Elle monta à la bravade, diront le lendemain les journaux, avec calme et une tranquillité insolente. Elle s'arrangea elle-même pour le supplice.

Le citoyen Lapierre, bon patriote, vit l'exécution et la décrit en termes pittoresques — nous n'enlevons que les fautes d'orthographe si nombreuses qu'à première lecture le texte est presque inintelligible — :

Marie-Antoinette, la garce, a fait une aussi belle fin que le cochon à Godille, le charcutier de chez nous. Elle a été à l'échafaud avec une fermeté incroyable, tout le long de la rue Saint-Honoré ; enfin elle a traversé tout Paris en regardant tout le monde avec mépris et dédain ; mais partout où elle a passé, les vrais sans-culottes ne décessaient de crier : Vive la République et à bas la tyrannique ! La coquine a eu la fermeté d'aller à l'échafaud sans broncher ; mais quand elle a vu la médecine à l'épreuve devant ses yeux, elle a tombé sans forces. Mais, c'est égal, on lui a donné des valets de chambre et des perruquiers pour lui faire sa toilette, et, quoiqu'elle n'ait pas de barbe, on ne la lui a pas moins faite, et quoique les femmes n'en aient pas, cela n'empêche pas qu'on les rase toujours[9].

Hébert, dans le Père Duchesne, célébra en style lyrique l'événement dont il était fier d'avoir été le principal auteur :

La plus grande de toutes les joies du Père Duchesne, après avoir vu de ses propres yeux la tête du Véto femelle séparée de son col de grue...

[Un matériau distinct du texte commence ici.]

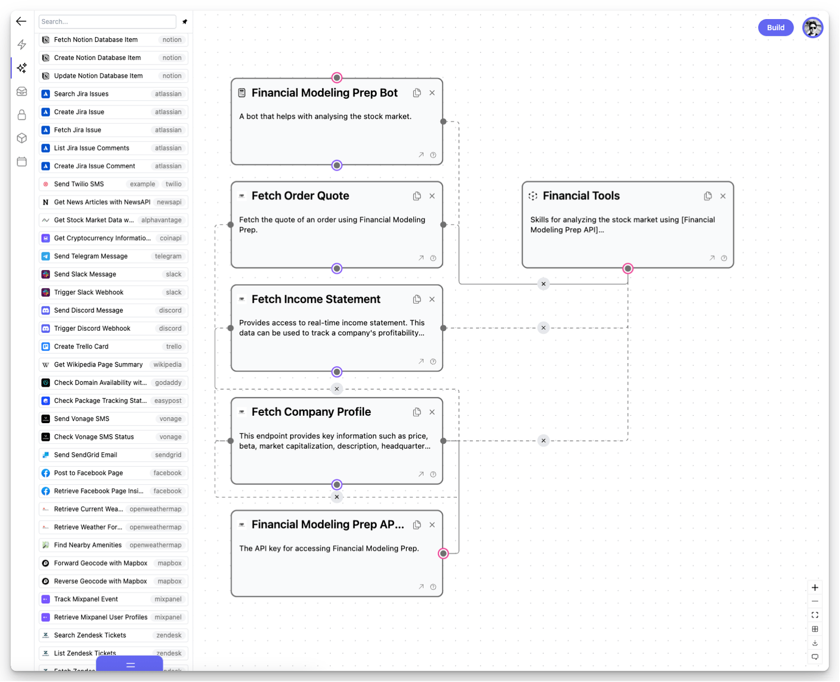Click inside the search field
Screen dimensions: 840x682
106,21
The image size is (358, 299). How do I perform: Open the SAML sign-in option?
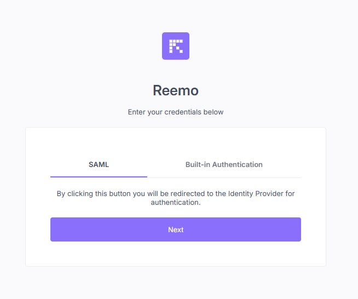[99, 164]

Et, le jour même, en exécution du décret rendu par la Convention, sur la proposition de Barère, la dépouille mortelle du fils aîné de Marie-Antoinette, du premier Dauphin, fut sortie de sa tombe, à Saint-Denis, et profanée.

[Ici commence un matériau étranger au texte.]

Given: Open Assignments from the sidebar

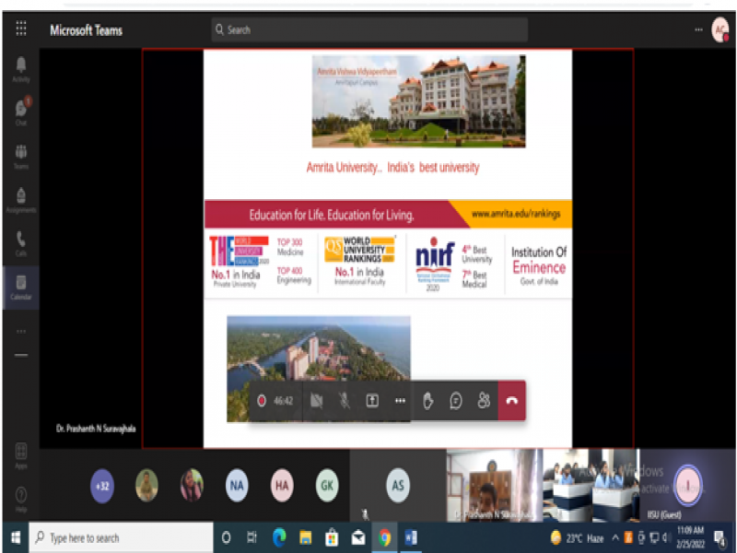Looking at the screenshot, I should point(20,198).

Robespierre proclamait que la mort de Marie-Antoinette serait un hommage à la liberté et à l'égalité : ces deux grands principes reçurent ainsi, dans la journée du 16 octobre 1793, un hommage éclatant.

 

 

 



[1] Procès-verbal du 8 octobre 1793 de l'enquête faite au Temple contre Marie-Antoinette, au nom du conseil général de la Commune, Archives nationales, AE II, 1381. — Les journaux contemporains. — Maurice Tourneur, Marie-Antoinette devant l'histoire. — G. Lenôtre, Marie-Antoinette, la captivité et la mort. — Émile Campardon, Marie-Antoinette à la Conciergerie. — Relation de l'exécution de Marie-Antoinette par le citoyen Lapierre, publiée dans la Nouvelle Revue rétrospective, XVII, 71. — G. Chaix d'Est-Ange, Marie-Antoinette et le procès du Collier, suivi du procès de la reine Marie-Antoinette. — Edmond et Jules de Goncourt, Histoire de Marie-Antoinette. — Pierre de Nolhac, la Reine Marie-Antoinette.

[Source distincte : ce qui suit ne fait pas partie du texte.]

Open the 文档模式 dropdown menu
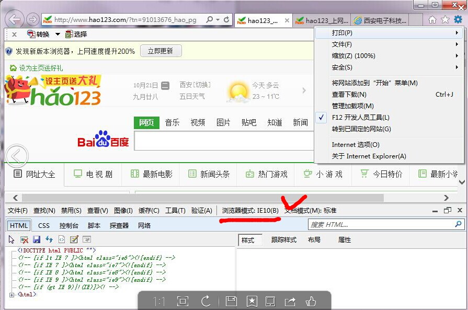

[2] Edmond et Jules de Goncourt, Histoire de Marie-Antoinette, p. 332-333.

[3] Pendant qu'il était à ce comité on ouvrit le cadavre et un individu entra dans le Comité tenant dans sa main une fressure. Il en arracha le cœur et le mangea tout entier. Interrogatoire de Hervelin, tambour de la section des Arcis, pub. par Alf. Bégis, le Massacre de la princesse de Lamballe, impr. pour la Société des Amis des livres, 1891, p. 18. L'un d'eux me dit que, lui ayant arraché le cœur, il le mangea sur-le-champ, m'assurant qu'il n'avait rien trouvé de si délicieux. Il me fit même remarquer le sang dont ses lèvres étaient encore teintes. Relation de Bazire, membre du comité de surveillance du Corps législatif, pub. par G. Lenôtre, Marie-Antoinette, p. 70. Plusieurs individus se sont vantés d'avoir arraché le cœur, plusieurs autres de l'avoir mangé. Relation de Daujon, artiste peintre et sculpteur, pub. par G. Lenôtre, p. 71.

[4] Edmond et Jules de Goncourt, livre cité, p. 404.

[5] Rosalie Lamorlière, fille de François de Lamorlière, gentilhomme ruiné, et de Charlotte Vaconsin. Elle était née à Breteuil (Oise) le 19 mars 1768.

[6] Hébert se trouva maitre de l'opinion révolutionnaire grâce à son Père Duchesne, qui tire parfois a 600.000 exemplaires. Louis Madelin, Fouché, I, 65.

[7] Convention nationale, séance du 11 mars 1793, Moniteur, réimpression, XV, 688-689.

[8] Dans la quatrième série de son Cabinet secret de l'histoire, p. 187-216, M. le docteur Cabanès a pris la peine de réfuter par le détail les calomnies de Hébert et de ses amis.

[9] Publié par M. Frédéric Masson dans la Nouvelle Revue rétrospective, XVII, 72.